Every business has, at its core, a set of basic building blocks that makes a business both unique and, ideally, successful; think of these building blocks as the “business DNA.” Over time, these business building blocks become increasingly replicated, fragmented, and less transparent, creating a situation where the business can only see its customers, partners, products, initiatives, and investments as a collection of fragmented pieces, which, in turn, undermines strategies and investments. In other words, the business DNA is damaged. When this occurs, every objective appears disjointed from every other objective, and every initiative and investment is siloed off from every other initiative and investment.

Examples of organizations in a disjointed state are commonplace. Consider, for example, a business’s inability to associate customers to related customers, customers to accounts, partners to accounts, accounts to accounts, products to agreements, policies to products, and so on. This lack of transparency results in angry or lost customers, regulatory violations, and the inability to respond to crises. Or consider scenarios where a business cannot determine how scores of projects, programs, and investments relate; projects start and stop because there is no clarity of impact or scope, and IT investments actually increase risk while not resolving the challenges they were meant to address.  

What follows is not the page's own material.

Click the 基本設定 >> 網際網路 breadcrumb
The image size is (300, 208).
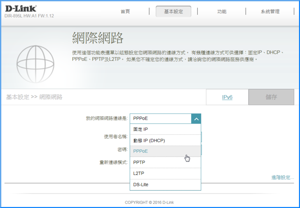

These challenges result from increasingly siloed business structures growing in complexity over time, with each business unit creating its own lexicon and framing of business concepts. When coupled with mergers, acquisitions, and regional expansion, complexity increases exponentially, leading to situations, for example, where business units cannot visualize the end-to-end customer value delivery context in which they are working, undermining customer satisfaction. When complexity escalates incrementally, the natural tendency is for executives to drive individual solutions through business units, each of which has a unique view of what needs to be done and accompanying budgets to deploy those unique but often conflicted views. While business unit viewpoints are valid, organizations end up trying to address transformational changes a dozen different ways, using a dozen different teams, deploying a dozen different solutions.

What can a business do in the face of these challenges? An important step involves disambiguating the basic building blocks that represent what that business does and how it delivers stakeholder value. The building block example on the left side of Figure 1 represents a business with a disjointed, opaque understanding of its business ecosystem, which undermines its ability to optimize stakeholder value, regulatory compliance, innovation, digital transformation, and operating model optimization.
 

Figure 1 — Disambiguating business building blocks.
Figure 1 — Disambiguating business building blocks.

 

 

Organizations seeking to articulate highly transparent views of their business ecosystem must disambiguate core business building blocks, as shown to the right of Figure 1. Disambiguating core business building blocks requires establishing a concise, well-defined, and highly rationalized perspective of customers, accounts, agreements, partners, products, assets, and related concepts. As clarity emerges across business units, the organization begins to function as a cohesive whole, maximizing stakeholder value delivery and related investments, enabling innovation and transformation, aligning disparate program and project investments, and making the business more agile along the way. The vehicle for achieving this degree of clarity is called “business architecture.”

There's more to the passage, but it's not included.